:: EXERCISE TEXT
# Gold backed Yuan will dilute USD Petrodollar



## rogblack (9 September 2017)

For gold traders. We are in a new world as of this week. China is the world's biggest oil importer. As Trump threatens China's trade with the US China enters a new contract to pay for oil with a gold backed Yuan. This will circumvent the use of the USD (the petrodollar since 1973) from an oil delivery from say Russia. What is the likely impact on the USD and Gold? An inverse price reaction. The USD will likely weaken (this week hit .91) and gold will continue to increase. It is also interesting to note that the .91 level reached this weekly has broken a monthly fib support for the USD index.
https://www.youtube.com/watch?v=Lk10QHXKYnU


----------



## traderxxx (9 September 2017)

so is there anywhere one can track decent gold charts for free ???


----------



## pixel (10 September 2017)

traderxxx said:


> so is there anywhere one can track decent gold charts for free ???



http://www.kitco.com/charts/techcharts_gold.html
or
http://bigcharts.marketwatch.com/quickchart/quickchart.asp?symb=GOLD&insttype=Future


----------



## traderxxx (12 September 2017)

thanks for the links  pixel.


----------



## So_Cynical (14 September 2017)

The rise and rise of China.


----------



## Telamelo (4 March 2022)

" Some years ago, China set up an oil commodity contract that trades in China and settles in yuan.

The Chinese are just as keen to dethrone the US dollar banking system as Russia is.

China knows that the yuan is not particularly useful internationally.

Therefore, a condition of that oil contract is that payment can be converted from yuan into gold.
Hey presto!

Russia could sell oil in China today, get paid in gold, and bypass the US dollar and US sanctions completely.

Such an outcome would legitimise gold in a way not seen for years, even decades perhaps.

Gold is not just rising in US dollars but also rising in other currencies ".

*Above excerpt from "The Insider" newsletter


----------



## qldfrog (4 March 2022)

Telamelo said:


> " Some years ago, China set up an oil commodity contract that trades in China and settles in yuan.
> 
> The Chinese are just as keen to dethrone the US dollar banking system as Russia is.
> 
> ...



Great to see some of my opinions shared. Russia and China did not go heavy gold for nothing.
The wheel is turning in my opinion, and we are all blissfully unaware


----------



## divs4ever (4 March 2022)

now as i see it the interesting twist is China does NOT want to have the reserve currency  , sure it would accept a strong , influential ranking  ( as proposed in the BRICS concept )

 but i think China sees the flaws  in being the benchmark  currency  ( although it MIGHT change it's mind  if a Central Bank digital currency comes into an effective currency   .. the lure of near infinite control will be very powerful , indeed  )

 but remember over the millennia  other commodities as well as gold has been used  silver , salt , diamonds , pearls etc etc


----------
::::
:: DATA FOR REVIEW
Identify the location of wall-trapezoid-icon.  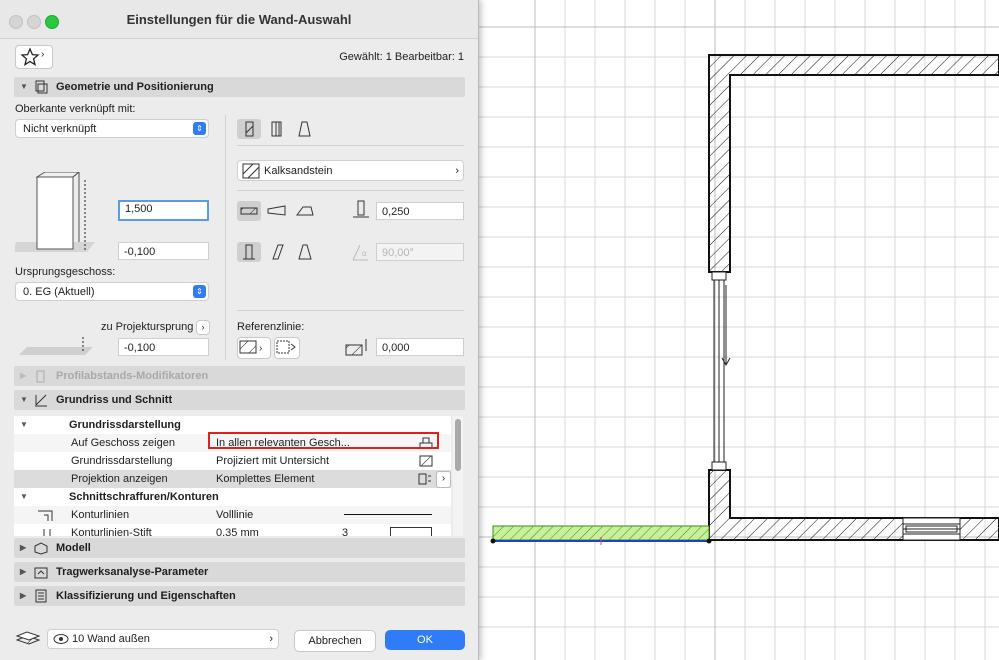
(276, 129).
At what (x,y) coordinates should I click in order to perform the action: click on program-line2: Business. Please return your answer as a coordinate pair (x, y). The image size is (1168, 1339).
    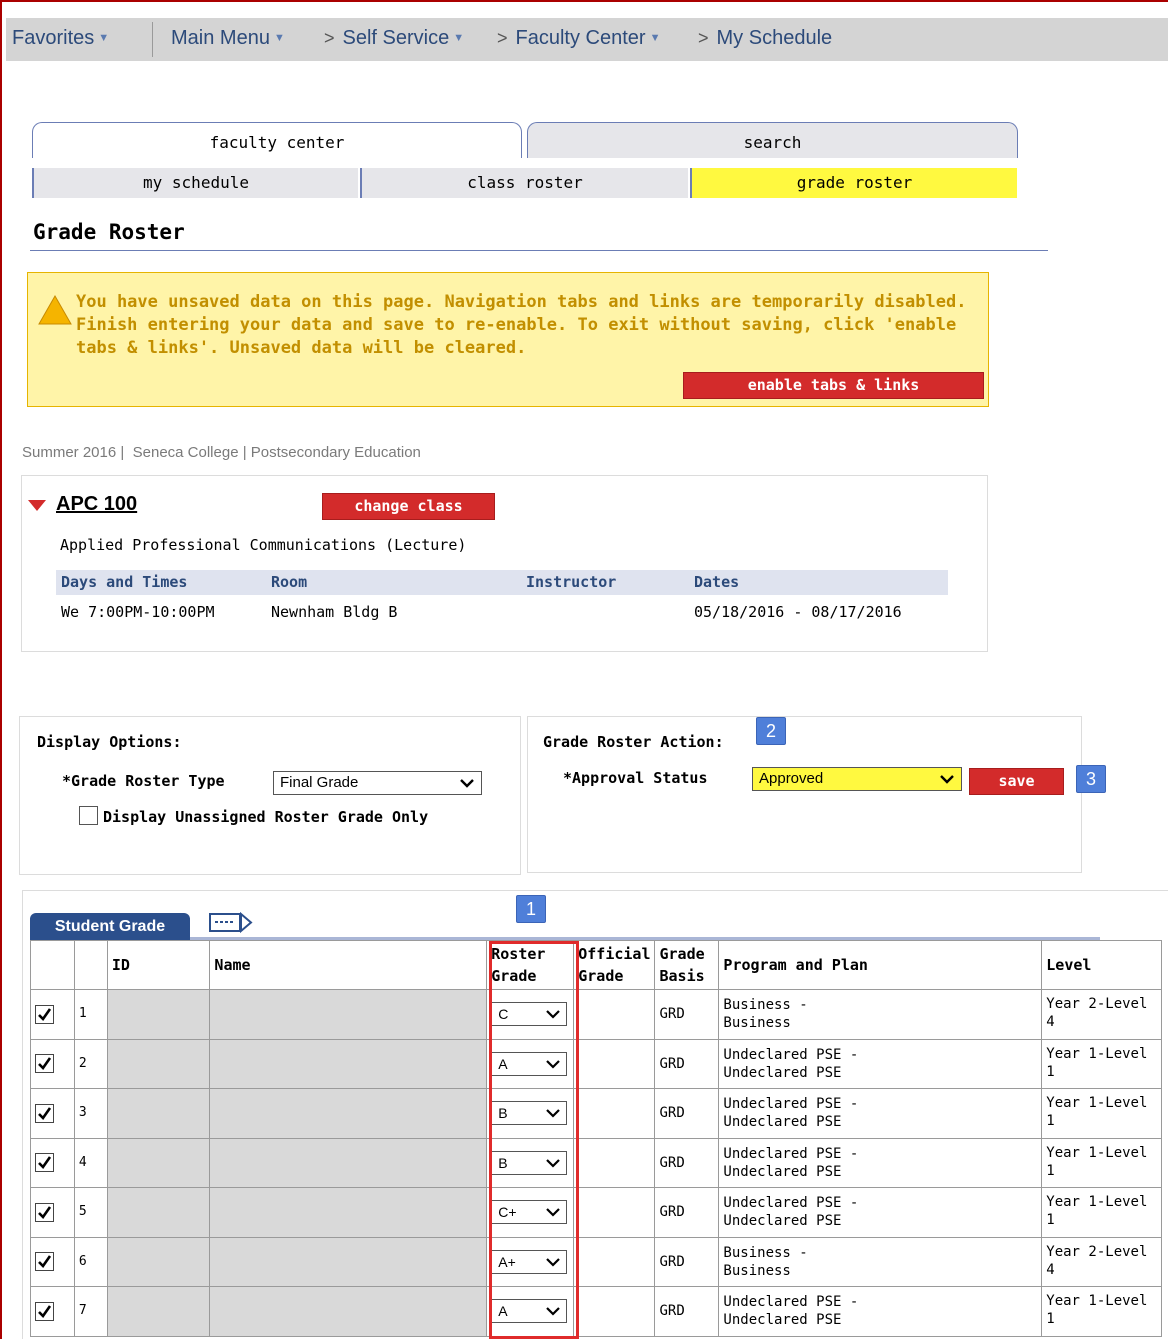
    Looking at the image, I should click on (757, 1024).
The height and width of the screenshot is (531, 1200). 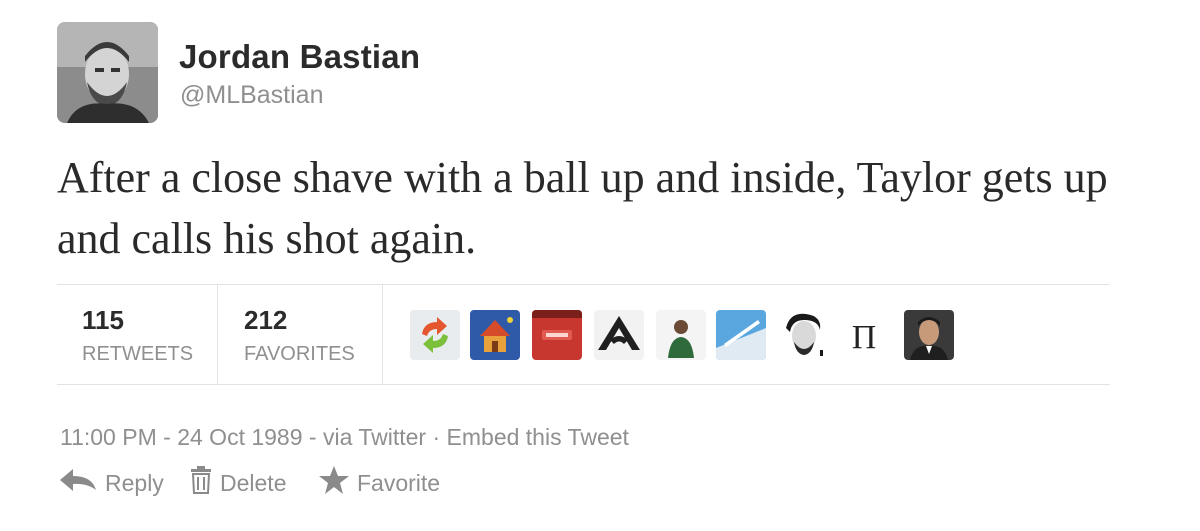 What do you see at coordinates (929, 335) in the screenshot?
I see `man-portrait-avatar` at bounding box center [929, 335].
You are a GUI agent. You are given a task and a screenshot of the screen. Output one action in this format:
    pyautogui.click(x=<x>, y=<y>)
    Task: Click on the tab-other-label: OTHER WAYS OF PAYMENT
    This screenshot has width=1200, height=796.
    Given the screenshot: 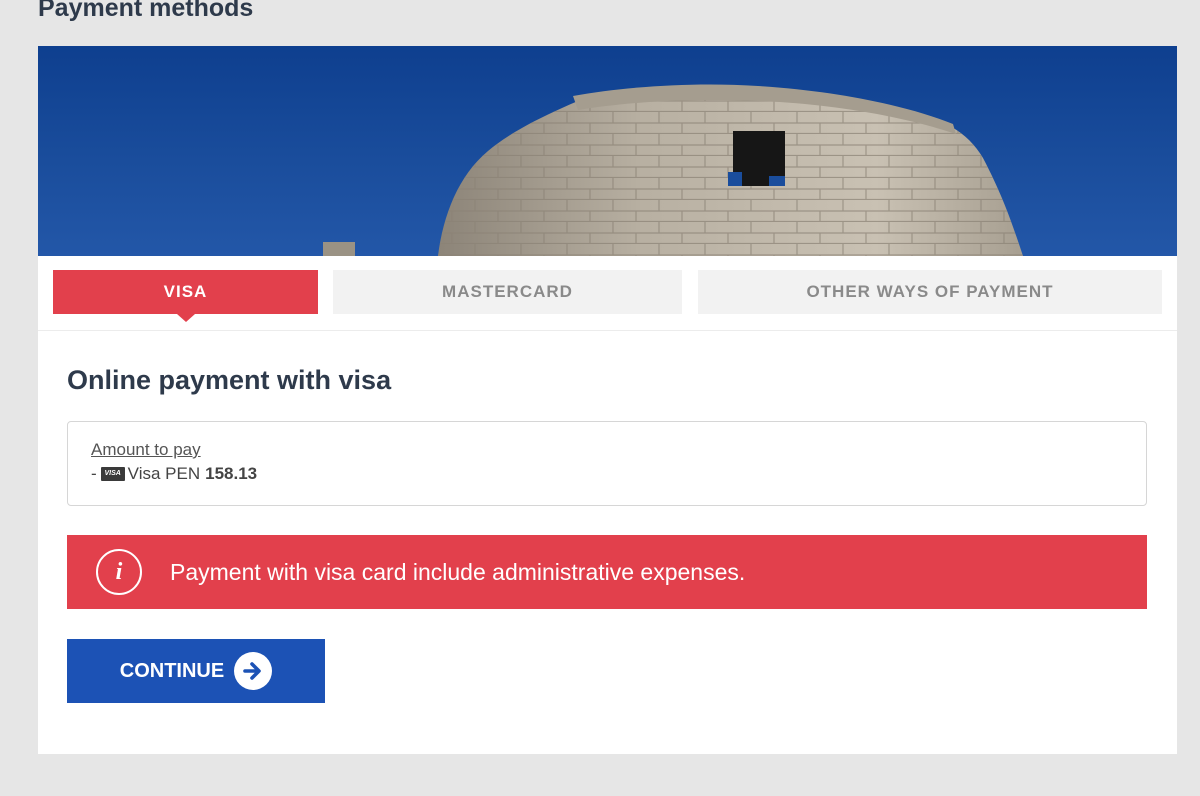 What is the action you would take?
    pyautogui.click(x=930, y=292)
    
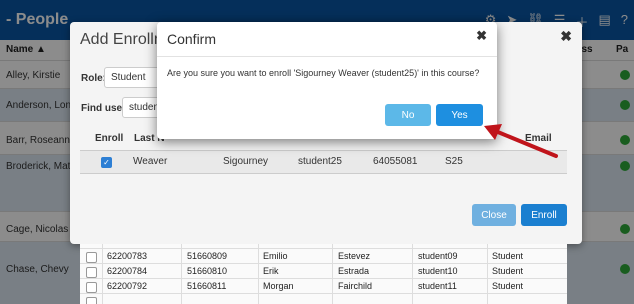 The image size is (634, 304). Describe the element at coordinates (246, 162) in the screenshot. I see `result-first-name: Sigourney` at that location.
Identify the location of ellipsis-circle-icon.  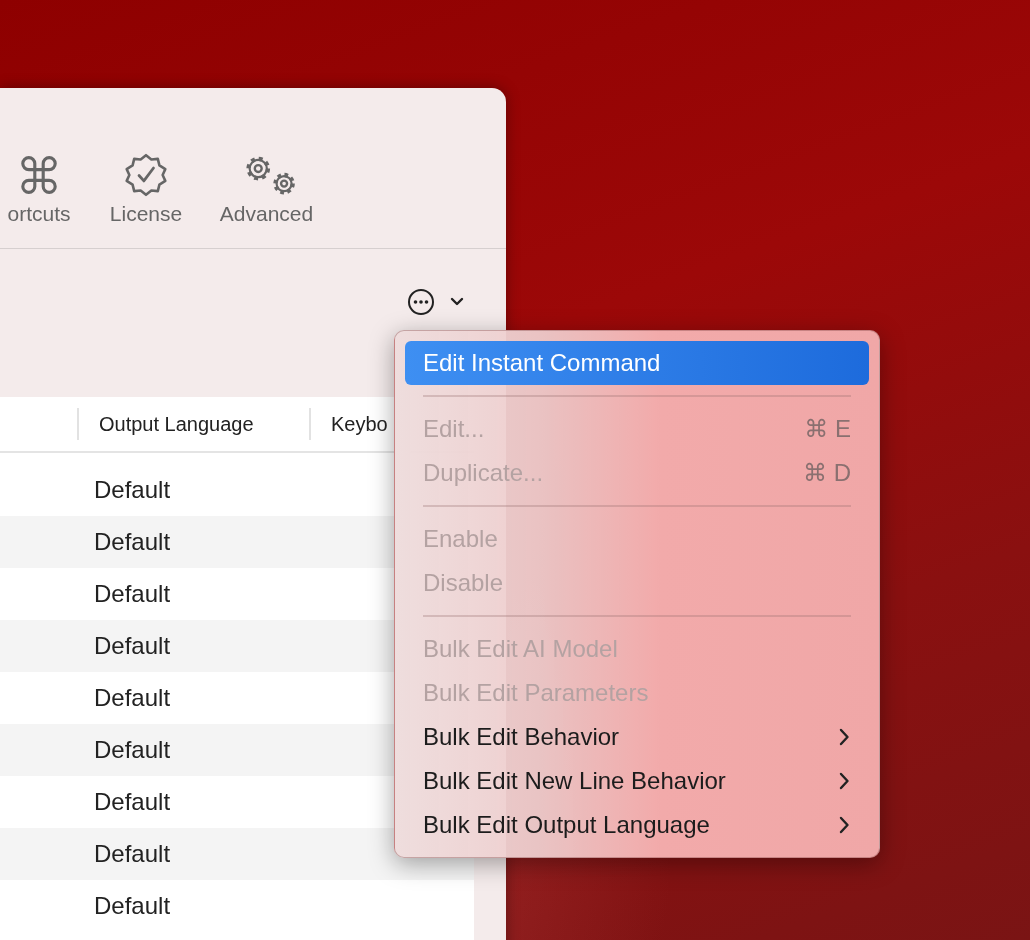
::::
WHAT YOU NEED TO DO:
According to the thread about the gold-backed yuan, what newsletter is the source of the excerpt posted on 4 March 2022?

EXERCISE OUTPUT:
"The Insider" newsletter